The third trend is a shift of power from ministers towards a panoply of new or strengthened institutions. The Office for Budget Responsibility, a fiscal watchdog, will be given oversight of specific tax and spending decisions. The Board of Trade, a policy talking-shop, will become an independent agency. New bodies include an Office for Value for Money, an Industrial Strategy Council, a British Infrastructure Council and a Flood Resilience Taskforce.

It works as a pitch: government has been so erratic that the banal promise of consistency and listening to advice would amount to a paradigm shift. (On February 20th James Cleverly, the home secretary, fired the head of the immigration inspectorate after a series of critical reports.) Britain is lucky that its most pressing problems—backlogs in health care and construction—have obvious fixes. Mr Baldwin argues that Sir Keir’s brick-by-brick approach could prove more satisfying to voters than vaulting “-isms”.

Mr Blobby

Yet institutions should be the instrument, not a displacement, of politics. Labour wields them as a shield rather than a sword. Promising to be handcuffed by wonks is a bid for reassurance by an opposition that is not yet trusted with power. (Similarly, the Labour manifesto of 1997 pledged that technocrats would set the minimum wage and promised to keep the monarchy.) Advisory committees suck in businesses that would otherwise be critics.

Getting the best from the civil service will require more politics, not less. Sir Keir wants it to be less siloed and more long-termist, but that will require bold political choices over accounting lines and budget cycles. (Ms Gray will “cleave towards conventional ways of doing government”, predicts Mr Baldwin.) Sir Keir has a touch of David Cameron, who wanted to be prime minister “because I think I’d be rather good at it.”

Starmerites understand that they will have at their disposal sweeping powers of appointment, which the Tories have failed to exploit.

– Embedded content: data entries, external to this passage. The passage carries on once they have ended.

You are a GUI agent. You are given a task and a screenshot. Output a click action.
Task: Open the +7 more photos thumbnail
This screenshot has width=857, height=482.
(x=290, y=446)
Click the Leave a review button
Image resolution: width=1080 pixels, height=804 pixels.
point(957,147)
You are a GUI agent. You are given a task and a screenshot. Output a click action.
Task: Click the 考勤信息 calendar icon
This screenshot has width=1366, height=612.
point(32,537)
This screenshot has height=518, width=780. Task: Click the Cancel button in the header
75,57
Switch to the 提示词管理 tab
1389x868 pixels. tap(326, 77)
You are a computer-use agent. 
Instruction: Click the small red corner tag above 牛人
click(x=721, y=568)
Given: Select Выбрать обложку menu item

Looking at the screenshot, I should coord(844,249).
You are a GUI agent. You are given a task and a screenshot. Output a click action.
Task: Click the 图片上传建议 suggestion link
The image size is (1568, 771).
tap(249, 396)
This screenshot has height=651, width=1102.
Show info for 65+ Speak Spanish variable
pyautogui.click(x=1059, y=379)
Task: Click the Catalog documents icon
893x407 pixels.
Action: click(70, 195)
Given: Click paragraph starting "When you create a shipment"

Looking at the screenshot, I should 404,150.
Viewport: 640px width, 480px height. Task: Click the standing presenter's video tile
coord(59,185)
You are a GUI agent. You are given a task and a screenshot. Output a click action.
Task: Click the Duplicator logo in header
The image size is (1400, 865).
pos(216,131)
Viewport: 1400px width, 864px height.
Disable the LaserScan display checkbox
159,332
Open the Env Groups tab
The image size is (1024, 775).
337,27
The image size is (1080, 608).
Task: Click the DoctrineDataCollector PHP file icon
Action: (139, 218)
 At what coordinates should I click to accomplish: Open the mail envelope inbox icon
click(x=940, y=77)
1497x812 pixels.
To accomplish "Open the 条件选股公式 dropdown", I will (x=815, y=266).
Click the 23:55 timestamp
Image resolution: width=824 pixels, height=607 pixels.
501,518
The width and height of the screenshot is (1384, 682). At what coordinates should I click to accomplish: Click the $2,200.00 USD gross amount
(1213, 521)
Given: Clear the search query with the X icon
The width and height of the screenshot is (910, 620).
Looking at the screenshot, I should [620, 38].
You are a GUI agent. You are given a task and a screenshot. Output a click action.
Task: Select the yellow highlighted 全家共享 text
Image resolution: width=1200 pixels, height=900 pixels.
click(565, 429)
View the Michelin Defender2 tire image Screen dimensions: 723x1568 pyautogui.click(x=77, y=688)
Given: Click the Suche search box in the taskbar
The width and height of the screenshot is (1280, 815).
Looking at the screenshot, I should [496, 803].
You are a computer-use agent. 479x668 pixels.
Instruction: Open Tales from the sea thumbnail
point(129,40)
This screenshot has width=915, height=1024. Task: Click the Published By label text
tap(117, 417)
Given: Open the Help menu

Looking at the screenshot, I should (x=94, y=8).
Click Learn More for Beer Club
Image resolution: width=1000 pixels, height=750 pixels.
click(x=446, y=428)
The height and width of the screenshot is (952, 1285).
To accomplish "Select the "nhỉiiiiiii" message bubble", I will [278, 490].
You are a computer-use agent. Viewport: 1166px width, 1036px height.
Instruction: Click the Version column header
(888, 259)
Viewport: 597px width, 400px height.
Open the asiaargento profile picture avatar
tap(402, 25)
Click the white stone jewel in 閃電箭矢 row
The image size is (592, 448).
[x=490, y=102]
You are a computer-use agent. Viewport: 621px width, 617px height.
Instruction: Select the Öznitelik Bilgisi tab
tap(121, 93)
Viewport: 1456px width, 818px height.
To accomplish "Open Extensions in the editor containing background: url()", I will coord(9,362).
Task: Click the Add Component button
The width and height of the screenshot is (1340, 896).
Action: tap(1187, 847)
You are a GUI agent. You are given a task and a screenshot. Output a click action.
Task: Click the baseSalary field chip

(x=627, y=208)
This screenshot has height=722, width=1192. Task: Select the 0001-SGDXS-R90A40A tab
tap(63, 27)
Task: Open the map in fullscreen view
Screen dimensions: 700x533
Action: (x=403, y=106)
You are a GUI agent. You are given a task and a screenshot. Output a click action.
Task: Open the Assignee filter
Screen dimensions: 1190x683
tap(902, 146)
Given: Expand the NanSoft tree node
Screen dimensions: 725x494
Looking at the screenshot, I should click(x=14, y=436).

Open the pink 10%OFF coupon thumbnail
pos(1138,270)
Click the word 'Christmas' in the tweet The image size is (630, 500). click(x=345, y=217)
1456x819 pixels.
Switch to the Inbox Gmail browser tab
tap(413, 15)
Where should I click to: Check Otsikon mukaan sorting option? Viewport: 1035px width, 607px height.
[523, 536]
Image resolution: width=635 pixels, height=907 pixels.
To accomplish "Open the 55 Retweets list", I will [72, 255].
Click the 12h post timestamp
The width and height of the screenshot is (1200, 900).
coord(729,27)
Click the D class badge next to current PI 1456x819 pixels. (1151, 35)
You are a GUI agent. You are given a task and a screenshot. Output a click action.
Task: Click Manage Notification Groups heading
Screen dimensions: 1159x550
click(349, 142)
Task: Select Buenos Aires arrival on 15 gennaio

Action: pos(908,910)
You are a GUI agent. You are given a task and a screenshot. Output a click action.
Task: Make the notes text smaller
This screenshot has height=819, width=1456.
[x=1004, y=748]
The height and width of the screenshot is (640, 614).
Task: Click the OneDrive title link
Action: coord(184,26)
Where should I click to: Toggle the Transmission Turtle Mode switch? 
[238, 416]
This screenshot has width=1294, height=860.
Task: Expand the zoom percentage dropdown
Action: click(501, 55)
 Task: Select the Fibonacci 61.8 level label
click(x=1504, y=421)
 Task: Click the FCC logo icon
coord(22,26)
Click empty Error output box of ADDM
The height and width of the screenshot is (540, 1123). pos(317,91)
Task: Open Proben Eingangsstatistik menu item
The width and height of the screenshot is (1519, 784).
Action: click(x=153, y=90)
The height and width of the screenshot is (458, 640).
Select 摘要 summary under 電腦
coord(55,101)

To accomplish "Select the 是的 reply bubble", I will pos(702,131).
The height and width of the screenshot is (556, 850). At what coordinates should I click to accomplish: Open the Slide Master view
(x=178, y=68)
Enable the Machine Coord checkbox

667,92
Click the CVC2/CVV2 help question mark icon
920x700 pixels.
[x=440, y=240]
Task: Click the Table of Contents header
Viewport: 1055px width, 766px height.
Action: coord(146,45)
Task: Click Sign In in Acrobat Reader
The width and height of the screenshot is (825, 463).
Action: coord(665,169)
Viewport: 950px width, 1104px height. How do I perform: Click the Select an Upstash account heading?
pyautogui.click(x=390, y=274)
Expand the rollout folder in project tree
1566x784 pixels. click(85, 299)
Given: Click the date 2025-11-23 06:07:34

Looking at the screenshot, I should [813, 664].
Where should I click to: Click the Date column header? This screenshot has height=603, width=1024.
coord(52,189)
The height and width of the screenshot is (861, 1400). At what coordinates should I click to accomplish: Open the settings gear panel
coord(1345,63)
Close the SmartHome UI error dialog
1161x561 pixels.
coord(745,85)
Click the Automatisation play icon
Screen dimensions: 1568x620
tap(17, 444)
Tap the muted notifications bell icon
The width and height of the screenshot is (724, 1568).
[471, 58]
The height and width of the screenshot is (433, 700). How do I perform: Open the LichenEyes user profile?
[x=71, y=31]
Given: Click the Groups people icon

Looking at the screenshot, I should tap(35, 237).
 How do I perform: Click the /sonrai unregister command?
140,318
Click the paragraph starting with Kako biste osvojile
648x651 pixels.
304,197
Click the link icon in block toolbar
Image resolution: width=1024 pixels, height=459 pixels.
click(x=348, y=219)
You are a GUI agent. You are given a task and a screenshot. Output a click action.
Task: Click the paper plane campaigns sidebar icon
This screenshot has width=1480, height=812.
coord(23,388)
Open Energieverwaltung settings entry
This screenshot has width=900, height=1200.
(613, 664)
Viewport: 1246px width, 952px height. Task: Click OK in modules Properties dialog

But institutions are not policies. A proposed Regulatory Innovation Office, to “support a beefed-up Regulatory Horizons Council”, does not resolve the political question of whether to embrace gene-edited crops or weight-loss drugs. A reformed Migration Advisory Committee (“that can advise on the impact of all policies to ensure that the details are right”) cannot decide how many people should come. Policy papers bristle with “pathways”, “hotspots”, “hubs” and “landscapes”, but the question of how much money they will get goes unmentioned. Mr Baldwin’s Sir Keir seems to regard politics as the unfortunate prelude to the grown-up business of governing. But it is the very essence of it.